To do:
Reproduce the passage of the article on Silicon Valley's Latin restaurants that starts with "Only now, two" and goes on through "Jose, last November.", copying it word for word.

Text excerpt:
- - -

TRES ELEMENTS: Mezcal in San Jose offers a mole triplet (below) while Joya in Palo Alto serves a three-way ceviche platter (above).
The rest of the country has enjoyed the modern ambience and unique regional dishes of high-end Latin restaurants for years—why has it taken so long for Silicon Valley to catch the Nuevo wave? Joya, Mezcal and others are leading the charge.
By Stett Holbrook
Photographs by Felipe Buitrago
ADOLFO GOMEZ moved to San Jose from Oaxaca in southern Mexico 20 years ago. Although he worked in the restaurant and hospitality industry here, Gomez longed for the tastes of home.
"I was always looking for a place to eat real Oaxacan food," Gomez says.
Once, he found a little place in Redwood City that specialized in the distinctive cuisine of Oaxaca, but the restaurant quickly bowed to market pressures and dropped the complex moles and tlayudas in favor of carne asada and al pastor tacos, like every other Mexican restaurant in the Silicon Valley.
"I like that food, but I always miss my cuisine," Gomez remarks.
Only now, two decades after arriving in San Jose, can Gomez enjoy the flavors of home. That's because he opened Mezcal, his own restaurant in downtown San Jose, last November.

- - -

Data section:
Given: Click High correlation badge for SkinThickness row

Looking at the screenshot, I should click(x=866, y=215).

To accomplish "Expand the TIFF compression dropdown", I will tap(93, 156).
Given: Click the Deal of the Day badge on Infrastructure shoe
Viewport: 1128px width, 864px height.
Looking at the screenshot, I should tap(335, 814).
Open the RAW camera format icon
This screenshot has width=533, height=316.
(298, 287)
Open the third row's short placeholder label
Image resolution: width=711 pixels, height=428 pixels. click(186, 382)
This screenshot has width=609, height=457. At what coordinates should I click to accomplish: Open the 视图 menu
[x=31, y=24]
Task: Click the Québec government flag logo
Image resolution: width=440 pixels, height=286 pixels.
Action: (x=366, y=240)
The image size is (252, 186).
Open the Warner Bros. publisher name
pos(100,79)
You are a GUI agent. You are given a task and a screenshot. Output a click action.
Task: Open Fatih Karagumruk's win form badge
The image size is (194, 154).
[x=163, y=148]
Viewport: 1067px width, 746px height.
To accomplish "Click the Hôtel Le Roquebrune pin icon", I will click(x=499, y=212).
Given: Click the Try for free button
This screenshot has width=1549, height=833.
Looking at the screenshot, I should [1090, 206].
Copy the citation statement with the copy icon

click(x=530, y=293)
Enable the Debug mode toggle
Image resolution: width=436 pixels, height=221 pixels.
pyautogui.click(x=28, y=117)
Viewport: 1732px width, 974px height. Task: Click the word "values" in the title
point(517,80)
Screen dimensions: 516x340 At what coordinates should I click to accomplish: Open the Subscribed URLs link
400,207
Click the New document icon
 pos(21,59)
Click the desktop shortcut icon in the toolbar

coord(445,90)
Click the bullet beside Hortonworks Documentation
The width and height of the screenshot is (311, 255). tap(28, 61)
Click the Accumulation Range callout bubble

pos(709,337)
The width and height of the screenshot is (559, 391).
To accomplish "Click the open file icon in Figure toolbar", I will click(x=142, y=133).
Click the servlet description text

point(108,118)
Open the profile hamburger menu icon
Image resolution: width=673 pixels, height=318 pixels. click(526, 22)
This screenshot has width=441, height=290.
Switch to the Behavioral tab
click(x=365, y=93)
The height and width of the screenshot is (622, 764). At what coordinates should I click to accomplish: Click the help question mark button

- - -

Solved exercise:
Only now, two decades after arriving in San Jose, can Gomez enjoy the flavors of home. That's because he opened Mezcal, his own restaurant in downtown San Jose, last November.